Excerto de texto:
# # #

Mais imagens de uma semana especial, rara como é a rosa albardeira, a crescer em altitude, só para ver sem colher.





Um carvalho tão velho que já era velho no tempo dos mais velhos.




Inventámos paredes novas com as nossas próprias imagens.


Quem já experimentou uma roda de oleiro?



Descobrir onde se inscreve a memória.

 Teares industriais na luta contra a crise que assolou a região e fez fechar nos anos 60 grande parte das fábricas.



E ainda se tece à mão, bem mais devagar, mas com outro amor.


Grutas onde se produzem cogumelos.

Tantas coisas mais...

~CC~

Crédito da reportagem fotográfica de AF. Por necessidade de proteger a imagem das crianças, não colocamos fotos em que aparecem os seus rostos (temos essa autorização apenas para o site da associação).

segunda-feira, 1 de setembro de 2014

A vida numa semana



Desapareci sim. Mas foi para dentro de mim mesma. Ou para um carvalho grande que fica numa mata especial que se inunda de água no Inverno. Ou para o meio de olhos brilhantes, dedos levantados para perguntar coisas, palavras a soltarem-se, mãos a juntarem-se no meio dos caminhos. Eram 19, entre crianças e jovens, dos 8 de um sorriso matreiro aos 14 de uma loura feiticeira. De Segunda a Domingo da última semana marcámos encontro, não um encontro qualquer, mas um a sério, de alma inteira, telemóvel desligado, longe da internet, só nós na sala da igreja desactivada, ali escondidos bem no meio da vila. 


Há cerca de três meses começamos a pensar nisto apenas como uma ideia, integrando o rumo que quisemos traçar quando fundámos a Associação Move Comunidades: valorização das comunidades locais, do que têm de bom, de belo, de único. Levar connosco crianças e jovens a redescobrir um quotidiano que lhes deve parecer descoberto, sem interesse de maior. Mas não apenas isso. O desafio de transformar a descoberta de uns e dos outros, dos lugares, dos encantos, numa coisa que se possa dizer de modo artístico. Nasceu pouco a pouco a nossa rosa albardeira - história colectiva construída a partir de coisas que sabiam e de outras que descobriam, história tornada exercício dramático.

# # #

Dados de entrada:
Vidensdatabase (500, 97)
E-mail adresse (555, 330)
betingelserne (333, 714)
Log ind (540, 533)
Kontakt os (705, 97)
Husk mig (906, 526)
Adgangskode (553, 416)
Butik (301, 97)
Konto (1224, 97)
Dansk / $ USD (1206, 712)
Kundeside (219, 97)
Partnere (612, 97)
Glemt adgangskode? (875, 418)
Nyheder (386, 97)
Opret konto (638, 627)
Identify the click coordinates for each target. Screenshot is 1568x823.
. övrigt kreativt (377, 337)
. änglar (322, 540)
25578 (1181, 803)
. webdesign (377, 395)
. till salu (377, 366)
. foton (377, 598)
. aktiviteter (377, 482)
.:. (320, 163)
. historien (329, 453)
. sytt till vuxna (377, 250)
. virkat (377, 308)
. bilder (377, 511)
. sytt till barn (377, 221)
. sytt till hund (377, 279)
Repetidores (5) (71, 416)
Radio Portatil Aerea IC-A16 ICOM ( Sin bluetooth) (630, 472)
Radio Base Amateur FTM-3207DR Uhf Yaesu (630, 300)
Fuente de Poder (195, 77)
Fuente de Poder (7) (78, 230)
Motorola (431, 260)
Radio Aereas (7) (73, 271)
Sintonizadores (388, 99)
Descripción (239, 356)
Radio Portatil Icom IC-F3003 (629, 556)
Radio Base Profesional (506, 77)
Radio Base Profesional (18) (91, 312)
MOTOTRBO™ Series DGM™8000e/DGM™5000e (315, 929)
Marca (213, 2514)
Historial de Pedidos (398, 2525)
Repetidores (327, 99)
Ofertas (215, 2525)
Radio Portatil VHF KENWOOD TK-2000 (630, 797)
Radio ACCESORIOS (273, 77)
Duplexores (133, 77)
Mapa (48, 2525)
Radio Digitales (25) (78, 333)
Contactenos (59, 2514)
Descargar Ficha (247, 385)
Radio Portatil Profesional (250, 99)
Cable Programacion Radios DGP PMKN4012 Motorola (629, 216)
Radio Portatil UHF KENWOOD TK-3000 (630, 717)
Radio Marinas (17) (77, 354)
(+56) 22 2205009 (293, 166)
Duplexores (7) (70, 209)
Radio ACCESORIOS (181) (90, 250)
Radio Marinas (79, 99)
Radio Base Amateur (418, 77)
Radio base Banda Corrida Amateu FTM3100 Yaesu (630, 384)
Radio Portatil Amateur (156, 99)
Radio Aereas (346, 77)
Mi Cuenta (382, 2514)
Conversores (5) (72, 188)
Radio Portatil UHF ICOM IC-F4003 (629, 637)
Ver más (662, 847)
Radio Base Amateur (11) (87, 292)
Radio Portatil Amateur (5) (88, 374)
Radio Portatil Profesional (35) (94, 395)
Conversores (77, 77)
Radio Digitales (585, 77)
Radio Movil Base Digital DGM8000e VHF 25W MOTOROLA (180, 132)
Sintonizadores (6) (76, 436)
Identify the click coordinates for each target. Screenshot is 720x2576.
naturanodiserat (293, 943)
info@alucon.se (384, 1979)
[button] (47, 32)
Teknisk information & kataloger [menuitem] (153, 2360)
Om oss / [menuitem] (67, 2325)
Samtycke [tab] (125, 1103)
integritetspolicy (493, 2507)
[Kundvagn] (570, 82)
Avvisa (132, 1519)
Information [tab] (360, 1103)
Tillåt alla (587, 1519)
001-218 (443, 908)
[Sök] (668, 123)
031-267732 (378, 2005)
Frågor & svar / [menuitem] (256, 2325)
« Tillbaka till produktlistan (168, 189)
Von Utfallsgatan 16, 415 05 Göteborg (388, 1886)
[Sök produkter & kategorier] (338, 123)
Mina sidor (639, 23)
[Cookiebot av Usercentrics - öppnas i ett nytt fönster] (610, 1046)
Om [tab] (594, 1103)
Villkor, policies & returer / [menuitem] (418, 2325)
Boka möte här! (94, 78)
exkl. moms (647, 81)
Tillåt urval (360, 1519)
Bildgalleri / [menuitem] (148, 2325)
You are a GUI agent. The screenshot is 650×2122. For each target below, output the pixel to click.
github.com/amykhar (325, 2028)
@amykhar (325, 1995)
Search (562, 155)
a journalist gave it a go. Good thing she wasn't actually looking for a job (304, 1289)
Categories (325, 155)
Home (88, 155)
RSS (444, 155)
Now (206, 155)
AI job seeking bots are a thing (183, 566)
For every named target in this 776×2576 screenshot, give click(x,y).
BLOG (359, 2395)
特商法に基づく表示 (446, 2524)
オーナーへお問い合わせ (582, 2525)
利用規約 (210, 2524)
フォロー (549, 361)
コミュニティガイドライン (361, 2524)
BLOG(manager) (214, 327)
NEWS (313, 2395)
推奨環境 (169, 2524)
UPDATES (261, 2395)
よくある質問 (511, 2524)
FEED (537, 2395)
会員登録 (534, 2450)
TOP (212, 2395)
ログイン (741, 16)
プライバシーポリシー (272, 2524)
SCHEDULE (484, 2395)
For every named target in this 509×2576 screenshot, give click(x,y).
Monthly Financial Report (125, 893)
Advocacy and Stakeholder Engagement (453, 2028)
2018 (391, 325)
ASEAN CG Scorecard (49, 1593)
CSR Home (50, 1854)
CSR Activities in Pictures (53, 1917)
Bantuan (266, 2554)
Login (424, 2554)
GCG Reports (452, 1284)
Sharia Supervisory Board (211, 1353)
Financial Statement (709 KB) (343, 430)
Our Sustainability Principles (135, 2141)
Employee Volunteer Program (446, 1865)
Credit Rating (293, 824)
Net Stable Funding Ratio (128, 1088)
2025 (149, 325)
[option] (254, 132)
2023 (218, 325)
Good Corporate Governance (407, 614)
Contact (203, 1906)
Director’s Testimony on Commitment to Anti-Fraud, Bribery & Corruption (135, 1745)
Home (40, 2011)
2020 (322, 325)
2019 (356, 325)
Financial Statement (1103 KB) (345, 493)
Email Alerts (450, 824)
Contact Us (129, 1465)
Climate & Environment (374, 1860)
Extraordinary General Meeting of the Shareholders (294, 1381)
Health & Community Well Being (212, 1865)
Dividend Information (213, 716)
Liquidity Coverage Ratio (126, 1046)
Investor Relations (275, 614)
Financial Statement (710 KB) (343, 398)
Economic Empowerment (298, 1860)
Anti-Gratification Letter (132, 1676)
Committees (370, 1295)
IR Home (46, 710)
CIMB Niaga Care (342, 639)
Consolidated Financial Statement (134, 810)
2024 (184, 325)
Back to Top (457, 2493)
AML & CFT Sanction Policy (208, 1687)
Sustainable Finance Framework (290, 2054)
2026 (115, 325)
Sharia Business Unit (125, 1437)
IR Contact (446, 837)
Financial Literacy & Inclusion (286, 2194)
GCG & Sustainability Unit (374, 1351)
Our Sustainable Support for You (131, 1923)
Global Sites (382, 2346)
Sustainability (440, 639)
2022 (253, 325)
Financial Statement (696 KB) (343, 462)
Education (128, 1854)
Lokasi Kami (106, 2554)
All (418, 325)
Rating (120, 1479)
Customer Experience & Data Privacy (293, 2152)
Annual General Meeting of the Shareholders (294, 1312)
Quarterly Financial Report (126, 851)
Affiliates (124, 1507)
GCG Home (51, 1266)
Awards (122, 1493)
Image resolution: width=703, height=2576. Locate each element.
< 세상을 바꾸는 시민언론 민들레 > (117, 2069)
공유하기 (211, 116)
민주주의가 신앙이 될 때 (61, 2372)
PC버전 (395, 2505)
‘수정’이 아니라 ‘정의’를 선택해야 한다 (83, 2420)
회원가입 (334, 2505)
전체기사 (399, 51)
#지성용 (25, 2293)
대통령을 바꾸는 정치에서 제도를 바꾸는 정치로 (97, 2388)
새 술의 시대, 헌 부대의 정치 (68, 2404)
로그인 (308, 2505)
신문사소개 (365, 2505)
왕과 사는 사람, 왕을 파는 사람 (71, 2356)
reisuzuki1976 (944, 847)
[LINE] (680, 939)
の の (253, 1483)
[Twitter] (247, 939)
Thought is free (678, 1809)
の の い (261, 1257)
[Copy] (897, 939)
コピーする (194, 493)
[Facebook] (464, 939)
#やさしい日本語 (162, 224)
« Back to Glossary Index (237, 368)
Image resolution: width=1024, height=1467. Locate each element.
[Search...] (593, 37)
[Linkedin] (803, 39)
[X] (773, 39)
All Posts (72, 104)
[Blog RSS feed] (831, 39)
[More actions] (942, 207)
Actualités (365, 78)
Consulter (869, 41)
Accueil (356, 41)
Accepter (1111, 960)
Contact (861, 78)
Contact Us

# # #

Tarefas a realizar:
1. Segundo o excerto, quantas crianças e jovens participaram na semana e entre que idades?
2. Apresente a continuação do excerto, começando logo a seguir à última frase mostrada.
O material não tem qualquer papel neste exercício.

Respostas do exercício:
1. Eram 19, entre os 8 e os 14 anos.

2.
Pergunto a mim mesma porque demorei tanto a chegar aqui se sempre soube que era isto que queria. Pergunto-me porque tenho que continuar a fazer outras coisas se é por aqui que quero ir, não só com crianças e jovens mas também com adultos e idosos. Olho para a vida académica, ainda agora fui espreitar um concurso para investigador de um grande centro de investigação e embasbaquei a olhar para os critérios, já não basta publicar, é preciso que se publique nas revistas internacionais de topo, que se seja citados em determinadas bases de dados bibliométricas, tudo é escrutinado ao pormenor, tudo absolutamente pobre, um verdadeiro capitalismo, uma bolsa em que cada professor de ensino superior pode ser equiparado a um valor em acções.

A magia desta semana volta até mim com intensidade, adormeço e acordo ainda maravilhada com o que conseguimos fazer, com a forma como trabalhámos como equipa de adultos, com a forma como discutimos intensamente tudo e discordámos tantas vezes para nos podermos acertar, criar caminho. Maravilhada como estes miúdos foram capazes de numa semana evoluir tanto, fazer tanto. 

O espanto de alguma coisa ainda me espantar tanto, trazer-me uma tão grande alegria. E esta alegria veio no momento certo, acordar-me de momentos escuros que se atravessaram no meio do Verão. Oxalá o meu coração possa guardar esta energia, fazê-la eclodir mais vezes. Só por isto já valia a pena ter criado esta associação. Mas creio que faremos ainda mais, devagarinho, à medida das nossas possibilidades.